Banks get breathing room
The massive government rescue of banks could buy time, and possibly more options, for institutions whose fate hangs in the balance.
NEW YORK (CNNMoney.com) -- Should a more concrete government plan emerge over the weekend to help solve the ongoing credit crisis, it could give some banks left for dead by Wall Street more time and more alternatives than seemed available just days earlier.
Leading investment bank Morgan Stanley (MS, Fortune 500), for example, which is rumored to be eyeing a possible merger with commercial bank Wachovia (WB, Fortune 500), may be able to remain independent.
A source close to the situation told CNNMoney.com that Morgan Stanley believed the latest developments give the firm more time to decide its next move.
The source added, however, that the firm was continuing to evaluate all of its options.
One bank expert said that Morgan Stanley isn't the only financial firm that can now take a step back and review all possible plans for the future.
"I think that they are thinking to themselves, 'What can we do today that we couldn't do yesterday?' " said Gary Townsend, a former bank analyst at Friedman, Billings, Ramsey, who now serves as the president of the Chevy Chase, Md.-based Hill-Townsend Capital.
Details of the government plan so far remain slim, even as Treasury Secretary Henry Paulson warned Friday it would cost "hundreds of billions of dollars." It is widely believed to involve letting banks rid themselves of their problematic mortgage-related assets.
Such a move would not only go a long way towards providing relief to investment banks and brokerages that bet on risky mortgage-backed securities, but also those firms that sold the mortgages in the first place like Washington Mutual (WM, Fortune 500) - the nation's largest savings and loan.

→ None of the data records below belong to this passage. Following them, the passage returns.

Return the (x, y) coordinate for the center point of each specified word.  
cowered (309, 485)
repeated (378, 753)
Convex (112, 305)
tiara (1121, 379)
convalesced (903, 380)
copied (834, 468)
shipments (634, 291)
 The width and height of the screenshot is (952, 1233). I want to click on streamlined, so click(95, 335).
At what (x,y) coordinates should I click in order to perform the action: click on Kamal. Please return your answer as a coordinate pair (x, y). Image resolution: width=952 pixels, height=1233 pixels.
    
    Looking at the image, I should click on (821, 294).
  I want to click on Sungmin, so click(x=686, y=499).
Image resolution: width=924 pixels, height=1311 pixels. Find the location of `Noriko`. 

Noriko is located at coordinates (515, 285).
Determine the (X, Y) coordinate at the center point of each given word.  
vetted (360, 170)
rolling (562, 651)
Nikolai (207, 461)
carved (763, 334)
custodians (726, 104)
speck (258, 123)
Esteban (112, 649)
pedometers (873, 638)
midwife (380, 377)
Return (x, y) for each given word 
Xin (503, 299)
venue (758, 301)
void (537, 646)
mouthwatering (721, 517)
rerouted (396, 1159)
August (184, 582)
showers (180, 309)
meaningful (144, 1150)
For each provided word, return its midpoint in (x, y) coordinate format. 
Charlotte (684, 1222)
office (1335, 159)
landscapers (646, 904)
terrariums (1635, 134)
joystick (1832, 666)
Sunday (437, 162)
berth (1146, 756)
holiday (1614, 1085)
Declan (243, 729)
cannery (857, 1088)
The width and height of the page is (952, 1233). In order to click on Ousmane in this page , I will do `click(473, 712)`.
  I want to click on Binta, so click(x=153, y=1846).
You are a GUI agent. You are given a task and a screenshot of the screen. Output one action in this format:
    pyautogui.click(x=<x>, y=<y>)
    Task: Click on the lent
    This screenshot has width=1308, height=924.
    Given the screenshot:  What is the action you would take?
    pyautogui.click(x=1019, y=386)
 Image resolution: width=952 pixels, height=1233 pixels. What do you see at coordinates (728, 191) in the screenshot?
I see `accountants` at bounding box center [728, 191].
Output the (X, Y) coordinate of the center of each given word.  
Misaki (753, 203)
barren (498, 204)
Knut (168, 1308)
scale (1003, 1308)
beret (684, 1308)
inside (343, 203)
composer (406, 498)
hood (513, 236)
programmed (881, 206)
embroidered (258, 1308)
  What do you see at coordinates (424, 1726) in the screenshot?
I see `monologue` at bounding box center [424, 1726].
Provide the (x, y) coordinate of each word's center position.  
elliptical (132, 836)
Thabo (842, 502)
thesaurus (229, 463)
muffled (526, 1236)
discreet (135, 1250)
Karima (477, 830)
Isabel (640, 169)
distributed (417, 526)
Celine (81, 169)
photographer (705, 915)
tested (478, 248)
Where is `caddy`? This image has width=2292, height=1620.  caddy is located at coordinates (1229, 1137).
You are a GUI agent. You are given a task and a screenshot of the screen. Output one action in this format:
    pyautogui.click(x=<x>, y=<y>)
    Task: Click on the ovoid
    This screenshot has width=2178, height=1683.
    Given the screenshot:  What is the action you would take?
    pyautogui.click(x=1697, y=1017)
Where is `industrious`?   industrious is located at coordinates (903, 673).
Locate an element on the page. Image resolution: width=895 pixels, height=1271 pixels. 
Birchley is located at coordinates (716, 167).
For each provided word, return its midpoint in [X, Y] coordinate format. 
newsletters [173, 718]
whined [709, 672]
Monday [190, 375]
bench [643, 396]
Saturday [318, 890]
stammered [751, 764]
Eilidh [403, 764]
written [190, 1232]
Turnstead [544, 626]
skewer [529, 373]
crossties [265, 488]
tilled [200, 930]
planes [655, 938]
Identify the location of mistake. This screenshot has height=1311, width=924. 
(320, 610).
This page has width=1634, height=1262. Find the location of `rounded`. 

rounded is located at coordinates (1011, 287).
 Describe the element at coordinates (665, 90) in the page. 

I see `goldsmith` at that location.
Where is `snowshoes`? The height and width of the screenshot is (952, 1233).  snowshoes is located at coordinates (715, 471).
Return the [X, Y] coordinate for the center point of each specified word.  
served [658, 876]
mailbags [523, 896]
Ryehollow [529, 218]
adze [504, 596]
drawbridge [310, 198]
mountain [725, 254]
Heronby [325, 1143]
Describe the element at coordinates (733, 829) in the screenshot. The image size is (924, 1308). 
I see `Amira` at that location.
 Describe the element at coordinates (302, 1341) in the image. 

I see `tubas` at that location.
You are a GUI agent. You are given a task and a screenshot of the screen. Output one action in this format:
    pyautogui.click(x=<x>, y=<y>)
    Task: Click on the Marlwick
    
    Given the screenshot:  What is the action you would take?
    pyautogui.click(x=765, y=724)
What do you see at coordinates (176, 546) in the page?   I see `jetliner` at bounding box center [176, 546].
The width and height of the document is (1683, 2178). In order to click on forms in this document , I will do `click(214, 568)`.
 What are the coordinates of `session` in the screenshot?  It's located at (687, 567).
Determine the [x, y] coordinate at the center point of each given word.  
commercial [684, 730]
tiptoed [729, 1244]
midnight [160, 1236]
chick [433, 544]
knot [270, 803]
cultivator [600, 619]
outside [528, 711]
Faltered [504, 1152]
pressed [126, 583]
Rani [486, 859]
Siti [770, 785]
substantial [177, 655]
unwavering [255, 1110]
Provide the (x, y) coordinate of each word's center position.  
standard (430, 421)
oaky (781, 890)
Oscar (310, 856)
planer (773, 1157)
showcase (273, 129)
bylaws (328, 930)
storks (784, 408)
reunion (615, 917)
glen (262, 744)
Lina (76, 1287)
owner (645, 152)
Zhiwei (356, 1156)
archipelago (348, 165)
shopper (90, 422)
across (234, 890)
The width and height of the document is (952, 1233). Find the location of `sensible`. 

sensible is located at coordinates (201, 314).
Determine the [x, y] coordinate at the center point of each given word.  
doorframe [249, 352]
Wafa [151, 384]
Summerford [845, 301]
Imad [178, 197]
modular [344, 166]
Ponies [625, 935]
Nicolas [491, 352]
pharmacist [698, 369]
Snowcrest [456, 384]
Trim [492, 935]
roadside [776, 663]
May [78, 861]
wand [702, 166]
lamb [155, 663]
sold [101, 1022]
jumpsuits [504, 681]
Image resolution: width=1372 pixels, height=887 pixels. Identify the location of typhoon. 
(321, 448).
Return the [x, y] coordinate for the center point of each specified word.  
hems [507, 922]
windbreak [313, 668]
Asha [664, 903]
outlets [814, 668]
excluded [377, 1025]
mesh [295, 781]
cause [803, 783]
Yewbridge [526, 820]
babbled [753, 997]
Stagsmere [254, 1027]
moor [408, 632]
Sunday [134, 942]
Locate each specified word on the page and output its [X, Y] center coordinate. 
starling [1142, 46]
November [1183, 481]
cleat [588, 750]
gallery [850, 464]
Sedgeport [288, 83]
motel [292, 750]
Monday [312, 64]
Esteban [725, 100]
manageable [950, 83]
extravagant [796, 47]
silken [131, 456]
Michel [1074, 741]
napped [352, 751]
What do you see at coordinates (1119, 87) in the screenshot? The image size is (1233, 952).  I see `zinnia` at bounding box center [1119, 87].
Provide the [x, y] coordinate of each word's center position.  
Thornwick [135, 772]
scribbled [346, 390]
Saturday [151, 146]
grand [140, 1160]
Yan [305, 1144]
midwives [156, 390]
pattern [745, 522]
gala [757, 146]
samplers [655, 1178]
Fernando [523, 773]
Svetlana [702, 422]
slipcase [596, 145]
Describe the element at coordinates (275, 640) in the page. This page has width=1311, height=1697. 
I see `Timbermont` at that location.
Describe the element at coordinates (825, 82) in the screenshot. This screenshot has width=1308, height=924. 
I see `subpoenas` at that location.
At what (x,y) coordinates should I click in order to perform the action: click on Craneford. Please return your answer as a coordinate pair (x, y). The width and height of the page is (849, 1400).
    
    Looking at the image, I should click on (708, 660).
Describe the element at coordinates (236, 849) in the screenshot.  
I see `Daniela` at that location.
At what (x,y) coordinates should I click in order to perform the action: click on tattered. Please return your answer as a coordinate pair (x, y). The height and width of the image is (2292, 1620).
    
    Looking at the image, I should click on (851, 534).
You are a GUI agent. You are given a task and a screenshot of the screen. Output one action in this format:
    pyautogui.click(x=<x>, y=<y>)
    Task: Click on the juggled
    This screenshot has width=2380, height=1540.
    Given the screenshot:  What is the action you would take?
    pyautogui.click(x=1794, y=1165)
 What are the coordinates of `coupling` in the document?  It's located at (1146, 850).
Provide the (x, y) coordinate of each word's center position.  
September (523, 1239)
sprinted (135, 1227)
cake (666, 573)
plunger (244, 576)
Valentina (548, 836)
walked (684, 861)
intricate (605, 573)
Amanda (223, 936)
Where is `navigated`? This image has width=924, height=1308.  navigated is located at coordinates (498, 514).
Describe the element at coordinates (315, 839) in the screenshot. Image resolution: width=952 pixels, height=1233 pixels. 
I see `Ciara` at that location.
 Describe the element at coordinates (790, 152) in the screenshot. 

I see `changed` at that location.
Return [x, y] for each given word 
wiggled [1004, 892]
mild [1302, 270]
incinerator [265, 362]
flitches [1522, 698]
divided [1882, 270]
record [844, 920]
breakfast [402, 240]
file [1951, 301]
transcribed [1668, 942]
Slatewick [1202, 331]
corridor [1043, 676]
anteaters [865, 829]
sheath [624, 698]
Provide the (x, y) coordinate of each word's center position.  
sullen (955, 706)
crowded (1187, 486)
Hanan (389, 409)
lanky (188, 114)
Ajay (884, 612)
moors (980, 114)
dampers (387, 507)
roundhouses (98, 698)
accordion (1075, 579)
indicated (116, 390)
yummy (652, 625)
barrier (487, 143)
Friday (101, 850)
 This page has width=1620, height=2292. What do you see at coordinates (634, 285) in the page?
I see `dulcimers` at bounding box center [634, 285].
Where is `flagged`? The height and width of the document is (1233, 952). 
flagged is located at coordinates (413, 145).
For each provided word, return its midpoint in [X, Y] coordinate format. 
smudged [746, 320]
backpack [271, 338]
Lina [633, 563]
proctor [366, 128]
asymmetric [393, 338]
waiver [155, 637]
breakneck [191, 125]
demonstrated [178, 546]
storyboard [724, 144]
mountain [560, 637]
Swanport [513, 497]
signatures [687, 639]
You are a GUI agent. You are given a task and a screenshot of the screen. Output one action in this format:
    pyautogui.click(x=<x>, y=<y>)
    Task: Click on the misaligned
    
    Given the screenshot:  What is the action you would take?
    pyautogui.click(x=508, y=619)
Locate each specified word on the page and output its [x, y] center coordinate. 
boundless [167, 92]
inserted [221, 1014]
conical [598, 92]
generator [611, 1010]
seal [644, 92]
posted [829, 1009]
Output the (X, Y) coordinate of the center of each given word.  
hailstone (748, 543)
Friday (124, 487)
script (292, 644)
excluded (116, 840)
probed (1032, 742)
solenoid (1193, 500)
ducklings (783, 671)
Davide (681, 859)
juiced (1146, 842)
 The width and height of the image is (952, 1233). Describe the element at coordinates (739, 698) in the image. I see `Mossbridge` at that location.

Just this week, the Seattle-based firm has had its credit rating lowered to junk status by the top credit rating agencies. At the same time, there has been rabid speculation that WaMu is looking for a buyer after reportedly hiring Goldman Sachs as an advisor. Wells Fargo (WFC, Fortune 500), Citigroup (C, Fortune 500) and HSBC (HBC) have all been mentioned as possible suitors.
A government purchase of the company's worst assets could make an independent WaMu more likely. But it could also make what's left of the savings and loan more attractive to a buyer, said Howard Shapiro, an analyst with Fox Pitt Cochran Caronia.
"It was going to be very hard to get anyone to buy WaMu if they had to take on the toxic waste," he said. "If you don't have to take that on, then what you are left with is a very, very valuable retail branch system and that is an easier sale."
Financial stocks have certainly been on a roller coaster ride this week, following Monday's decision by Lehman Brothers to file for bankruptcy and broader fears about the fate of the industry.
Bank stocks built on their late-Thursday gains and surged Friday. The S&P Banking Index rose 8% Friday.
While talk of a government solution to the credit crunch helped financials stage an impressive rebound, Friday's announcement by the Securities and Exchange Commission to temporarily ban the short selling of 799 financial companies also fueled the rally.
Short sellers borrow stock with the aim of selling it, then buying it back at a lower price, hoping to pocket the difference. The commission said short sellers add liquidity to the markets during normal conditions, but recent unbridled short-selling has contributed to the recent tailspin in the stock market, especially in financial stocks.
Goldman Sachs (GS, Fortune 500), which have garnered much of the market's attention in recent days following Monday's bankruptcy filing by rival Lehman Brothers, gained 20%. Shares of Bank of America (BAC, Fortune 500) and Merrill Lynch (MER, Fortune 500), which announced a merger Monday worth roughly $50 billion, finished up 23% and 34% respectively.
For some firms, however, the recent bounce back in their stock price cuts both ways, warned Townsend. The company may find themselves more fairly valued and willing to make a deal with a potential acquirer. Or, they could gain a false sense of security about just how strong they really are and try and go it alone.